Kickin’ back with my hot cabbage pickles, my spicy shrimp chips and an ice cold beer, I still have no idea what I was supposed to do this weekend. Fuck it, I got me some kim chee.

 
-Pook

Wednesday, May 19, 2010

Eating Out Where You Live

So, I’m still cooking things n’ stuff. And in doing so, I sometime remember the occasional request for home recipes to attempt and enjoy. I’ve had a good run lately with some new experiments and rehashing some of my old favorites with a sprinkle of wild eyed madness. So, a few recipes of vegetableness for my sod-stalker friends and a few in my usual meatgasm style.


Let’s kick it off with a good ole spring bbq. When you’re digging through your crisper drawer to examine it for the stuff you’ve gotta get to cooking before it turns into some of the wines I had at the T&T of the Tower…well, you’re a lucky little boy when you come up with baby zucchini and some local grown asparagus. Beats the hell out of potato salad and chips as sides for your burgers.

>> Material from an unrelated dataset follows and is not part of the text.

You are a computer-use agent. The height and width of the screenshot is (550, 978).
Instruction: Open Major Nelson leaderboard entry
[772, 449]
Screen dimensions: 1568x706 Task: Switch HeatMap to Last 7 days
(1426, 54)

I first learned that asparagus could be grilled at a friend’s wedding. Probably the second best thing to come out of the day. Once I got over my initial hesitation, I discovered that it’s quite easy and delicious even if they’re overdone. Asparagus chips anyone? Feel free to tweak the recipe to your taste, or even add in some different flavors. However you cook it, you’ll be the hero of the grill when you slide these bad boys onto an eager public’s plate.

Grilled Asparagus

1 lb fresh asparagus
½ cup olive oil
4 cloves minced garlic
1 teaspoon kosher salt
1/8th teaspoon cracked black pepper


Simple stuff. Throw everything into a bowl and toss together. Let it sit for around 10 minutes while you’re fussing with your grill. You know you will be…nobody can leave a fire alone. When you’re satisfied that hot is hot, lay your 'gussies onto the grill. Perpendicularly please, preferably with the fat sides towards the hottest part of the fire. Let ‘em cook until they start to sear and blacken slightly on one side. Tongs are your friend here…flip the narrow, slippery little bastards over and allow that side to color up the same. So long as you’re not cooking over Satan’s self lit farts, they should be perfectly tender on the inside and have none of that water logged mushiness you get from steaming or boiling.

Grilled Zucchini

1lb baby zucchini sliced lengthwise ¼ inch thick (wide and flat cuts)
1/2 cup olive oil
4 cloves minced garlic
1 teaspoon kosher salt
1/8th teaspoon cracked black pepper


Hmmm, look similar? It is! Don’t bother peeling, just knock off the ends of the zukes and slice down the length. Give a toss in the oil and goodies and straight to the grill. These you want to mind a little more on the grill. It’s fine to blacken the skin on the outer cuts, but you only want to get some nice grill marks on the flesh of the veggie. Giving a squeeze with your tongs goes a long way towards telling when they’re done. I like mine to give a bit but taken off before they can get mushy. Usually if they fold in half without crinkling, they’ll be nice and tender.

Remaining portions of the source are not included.